Required task a:
Copy the listing below, beginning at the line that contains "Task: Choose the AI / ML category" and continuing through the end of the listing. Leave the pictures out of your copy.

++++ Source excerpt

# 9/11/2007



## kwflatbed (Dec 29, 2004)

With the anniversary of the September 11th tragedy coming tommorrow, 
we pay tribute to the men and women who lost their lives.

A Moment to Remember

*Reflections of 911*

In memory of those loved and lost

American Angel

We Still Hear You

Times Like These

They will never be forgotten.


----------



## CJIS (Mar 12, 2005)

Good Post Harry 

NEVER FORGET


----------



## Barbrady (Aug 5, 2004)

I will never forget. Where were you when it happened??

I was searching an inmates cell and his T.V. was on. I remember assuming it must have been an accident with a small plane, then I watched live as the second plane hit. 

I will never forget how upset the cons were just like us.


----------



## kwflatbed (Dec 29, 2004)

I was watching TV in the cab of my truck waiting to load
at a warehouse on the NJ side of the river,all of the drivers
left their trucks and stood on seawall and watched as the 
second plane hit.
Two days later I was at ground zero delivering emergency equipment.
I made many trips to ground zero and it is something that I will never
forget.
I think that part of my health problems today not my accident were
from the time I spent at ground zero,but it was worth every second
that I spent there just like every other American who was there to
help.

*Let Them Never Be Forgotten*


----------



## justanotherparatrooper (Aug 27, 2006)

I was in court having a hearing related to my future divorce. I heard about it on the radio and first thought it was a tasteless joke being foisted on us by the dj.

++++++++

Required task b:
Answer these about the forum thread:
(i) What was Barbrady doing when the attack happened?
(ii) How many days later was kwflatbed at ground zero delivering emergency equipment?
(iii) How did justanotherparatrooper first hear about it?

++++ Input rows

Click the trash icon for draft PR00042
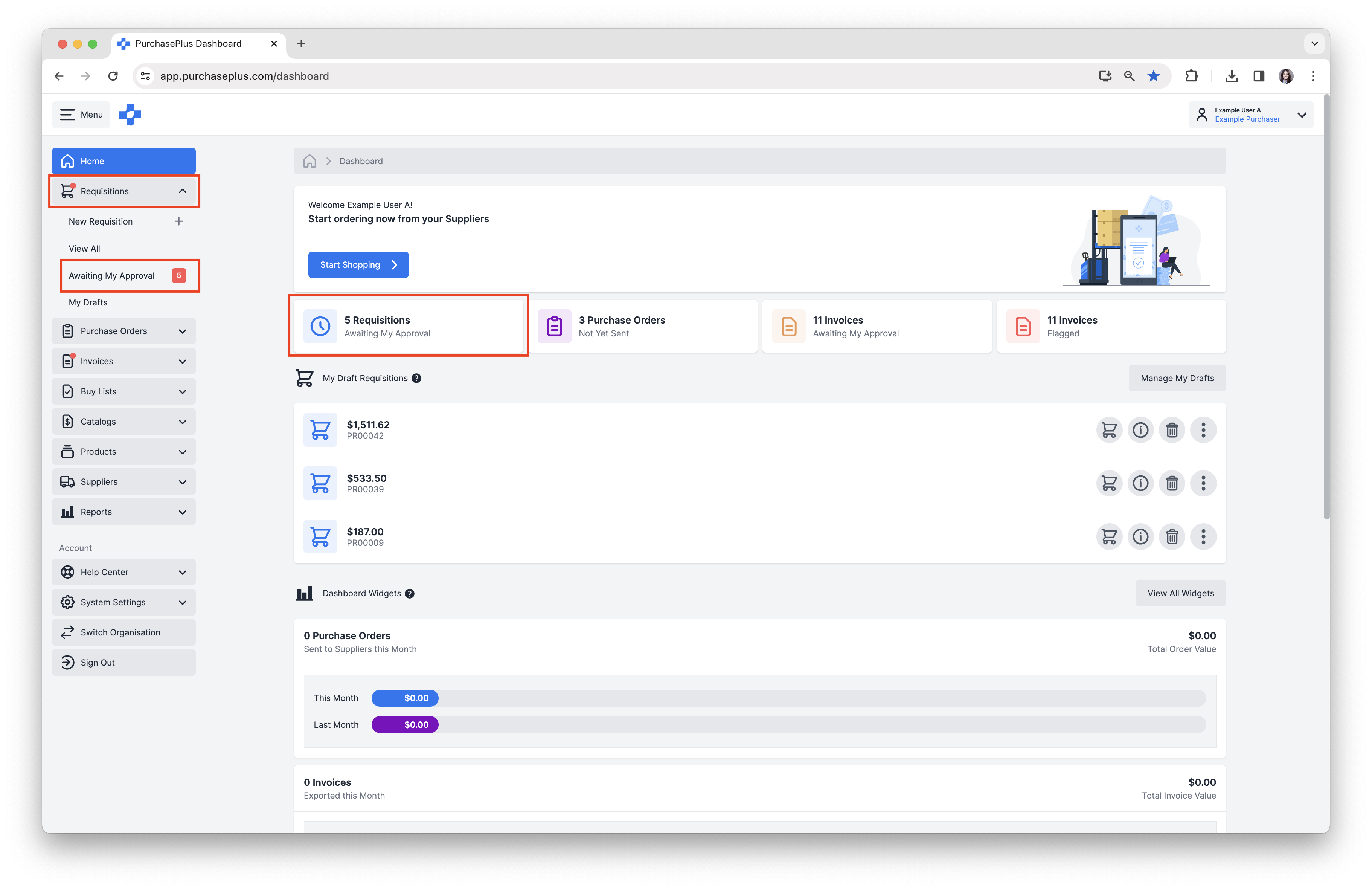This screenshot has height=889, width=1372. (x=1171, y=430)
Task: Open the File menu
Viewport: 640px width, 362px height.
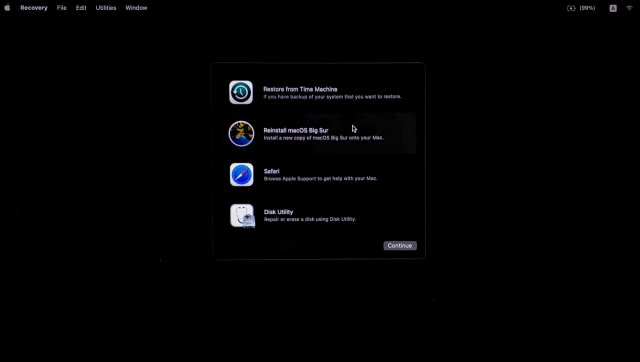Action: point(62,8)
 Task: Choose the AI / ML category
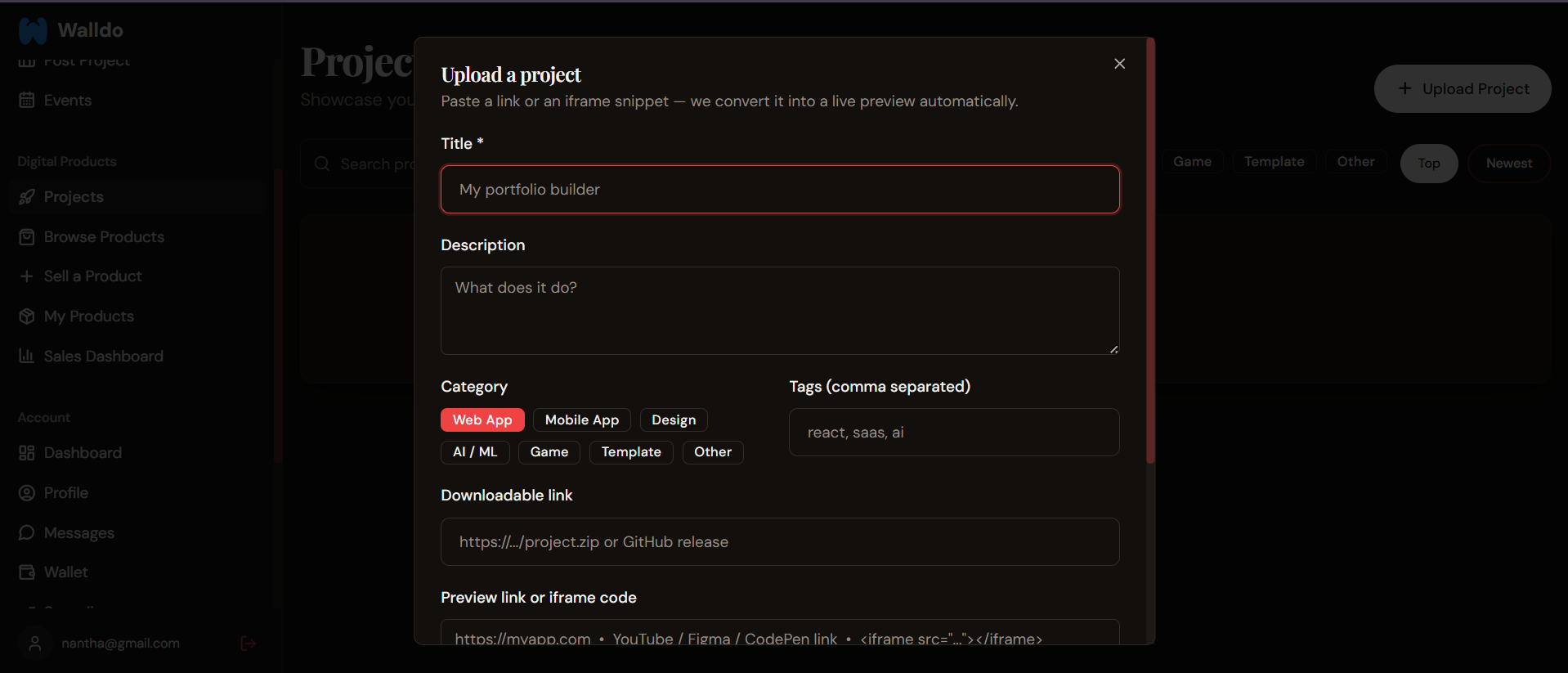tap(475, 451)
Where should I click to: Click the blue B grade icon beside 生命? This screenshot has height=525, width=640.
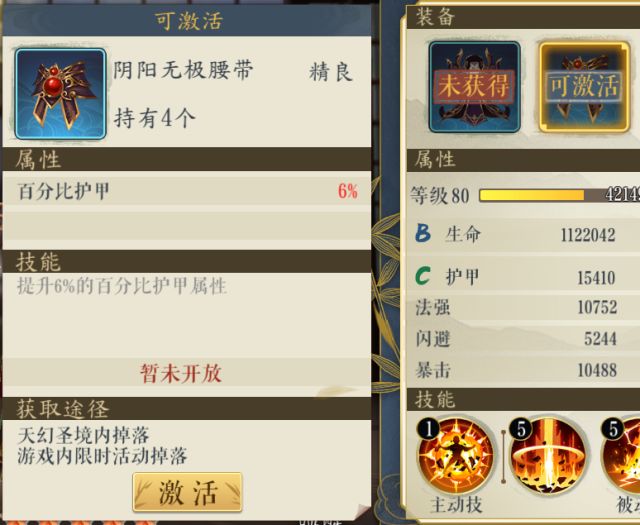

++++++++

Response a:
 Task: Choose the AI / ML category
tap(475, 451)
Where should I click to: Click the blue B grade icon beside 生命? This screenshot has height=525, width=640.

Response b:
(i) Searching an inmate's cell.
(ii) Two days later.
(iii) On the radio.